36 Remaja Aksi Balap Liar saat PSBB di Makassar Berstatus ODP

CNN Indonesia | Selasa, 28/04/2020 01:15 WIB
Ilustrasi Balap Liar Motor Ilustrasi balap liar. (Foto: Istockphoto/Brazzo)
Makassar, CNN Indonesia -- Kapolrestabes Makassar sekaligus Wakil ketua Tim Gugus Tugas Percepatan Penangan Covid-19, Kombes Polisi Yudhiawan Wibisono membubarkan puluhan remaja dalam aksi balap liar pada Senin (27/4) dini hari.
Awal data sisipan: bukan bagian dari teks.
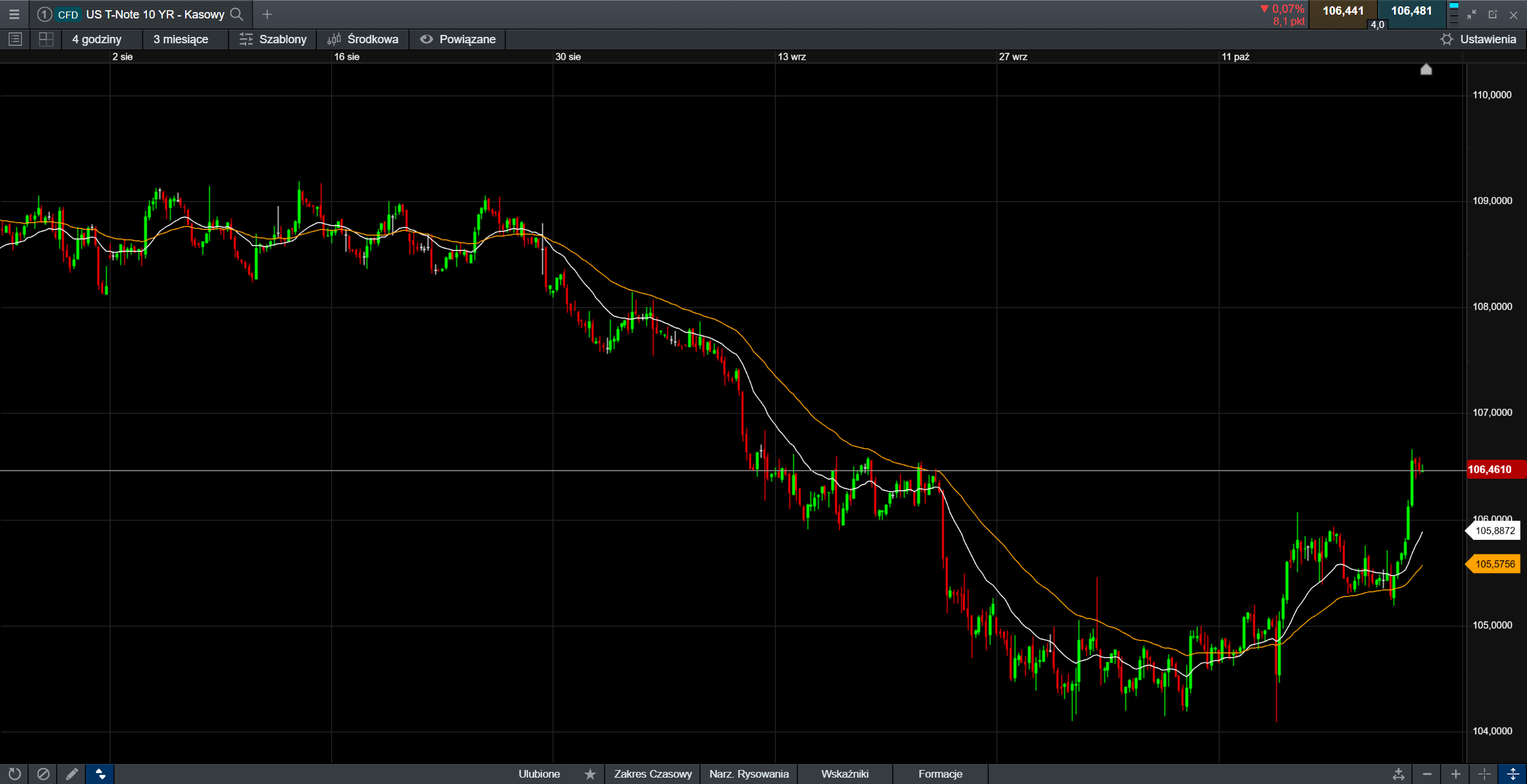Image resolution: width=1527 pixels, height=784 pixels.
Task: Open the Narz. Rysowania menu
Action: tap(749, 774)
Pembubaran tersebut merupakan bagian dari operasi PSBB.

Sekitar 36 remaja beserta sepeda motor yang digunakan untuk aksi balap liar berhasil diamankan ke Mapolsek Mariso oleh petugas gabungan kepolisian dan TNI.
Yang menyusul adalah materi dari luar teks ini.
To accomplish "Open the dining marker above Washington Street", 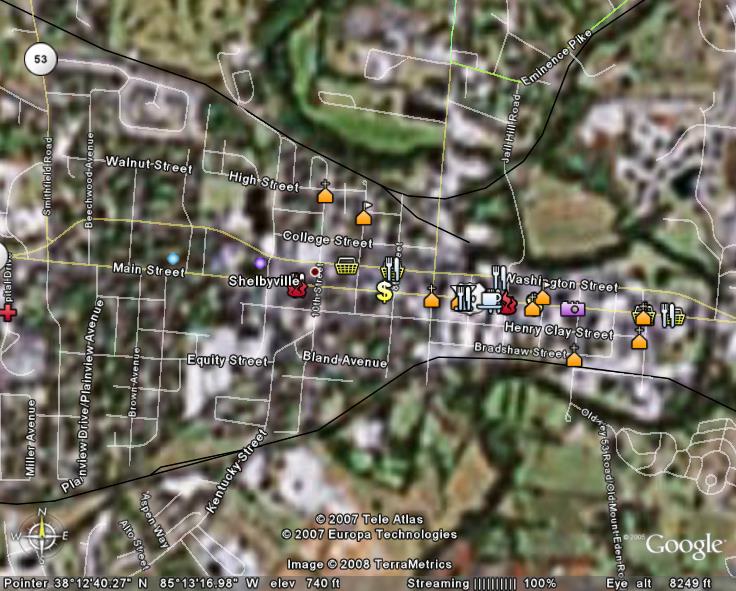I will [497, 274].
Yudhi mengatakan orang tua beserta ketua RT dan RW di daerah tempat tinggal para remaja dipanggil ke kantor polisi untuk mendapat pengarahan. Sementara para remaja yang diamankan mendapat hukuman dengan digunduli kepalanya dan diperlakukan sebagai ODP (orang dalam pemantauan).


Para ketua RT dan RW diharuskan melakukan pengawasan kepada ke-36 remaja berstatus ODP itu. Ketika dicek suhu, tidak ada satu pun remaja yang memiliki suhu tubuh di atas 38 derajat Celcius.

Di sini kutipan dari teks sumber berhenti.